- Born: 1960 (age 65–66) Tidworth, Hampshire, England
- Occupation: Writer
- Spouse: Lucy Curtin
- Writing career
- Genre: Children's literature

= Peter Bently =

British writer (born 1960)

Peter Bently (born 29 December 1960) is a British children's writer. He is best known for his rhyming picture books including The Great Dog Bottom Swap (illustrated by Mei Matsuoka), Meet the Parents (with Sara Ogilvie), The Shark in the Dark (with Ben Cort) and Potion Commotion (with Sernur Isik). His books have won several awards including the 2022 Children's Book Award (UK) for Octopus Shocktopus, illustrated by Steven Lenton. Cats Ahoy!, his first picture book with Jim Field, won the Roald Dahl Funny Prize 2011 and King Jack and the Dragon (with Helen Oxenbury) was named as an American Library Association Notable Book of the year.

== Life ==
Peter Bently was born in 1960 in Tidworth, Hampshire, England. His father's job as an army bandmaster meant that Bently grew up in a variety of places in England and abroad, including Germany, Singapore and Hong Kong, and was educated at ten schools. After studying languages at Oxford, Bently worked as a journalist, then as an editor and writer of illustrated reference books.
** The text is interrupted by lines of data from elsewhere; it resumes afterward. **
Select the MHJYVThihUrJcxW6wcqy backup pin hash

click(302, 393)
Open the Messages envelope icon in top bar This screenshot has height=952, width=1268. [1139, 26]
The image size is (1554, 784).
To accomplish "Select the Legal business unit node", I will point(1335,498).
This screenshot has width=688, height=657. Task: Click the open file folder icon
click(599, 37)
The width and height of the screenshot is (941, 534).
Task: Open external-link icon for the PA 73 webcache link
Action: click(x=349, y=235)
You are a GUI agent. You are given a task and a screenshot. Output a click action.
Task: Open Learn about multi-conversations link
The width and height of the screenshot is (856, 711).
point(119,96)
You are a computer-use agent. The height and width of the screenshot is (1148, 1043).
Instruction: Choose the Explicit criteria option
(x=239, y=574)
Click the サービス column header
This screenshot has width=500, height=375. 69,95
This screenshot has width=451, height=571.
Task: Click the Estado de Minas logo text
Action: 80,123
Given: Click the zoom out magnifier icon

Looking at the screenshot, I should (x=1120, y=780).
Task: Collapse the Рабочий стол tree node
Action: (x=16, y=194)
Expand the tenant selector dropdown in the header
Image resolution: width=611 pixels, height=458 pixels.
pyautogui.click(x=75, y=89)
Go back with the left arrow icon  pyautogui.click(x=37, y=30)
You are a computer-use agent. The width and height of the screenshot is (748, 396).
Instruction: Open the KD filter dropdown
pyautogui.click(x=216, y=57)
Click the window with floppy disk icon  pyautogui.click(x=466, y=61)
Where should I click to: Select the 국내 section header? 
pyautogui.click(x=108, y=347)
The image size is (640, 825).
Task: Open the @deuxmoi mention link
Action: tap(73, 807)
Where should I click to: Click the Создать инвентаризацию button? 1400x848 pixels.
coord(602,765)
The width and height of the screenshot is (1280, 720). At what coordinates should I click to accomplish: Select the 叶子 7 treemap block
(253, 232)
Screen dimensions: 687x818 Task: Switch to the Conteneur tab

His first picture book for children, A Lark in the Ark, illustrated by Lynne Chapman, was published in 2008. Since then he has published over seventy titles, his most recent books including Octopus Shocktopus for Nosy Crow (illustrated by Steven Lenton and winner of the Teach Early Years picture book award 2020 as well as being shortlisted for the BookTrust Storytime prize and the Laugh Out Loud awards 2022); Dogs in Disguise for HarperCollins Children's Books (illustrated by John Bond); and The King’s Birthday Suit! for Bloomsbury (illustrated by Claire Powell). He lives in London with his wife Lucy Curtin, an actor and LAMDA teacher.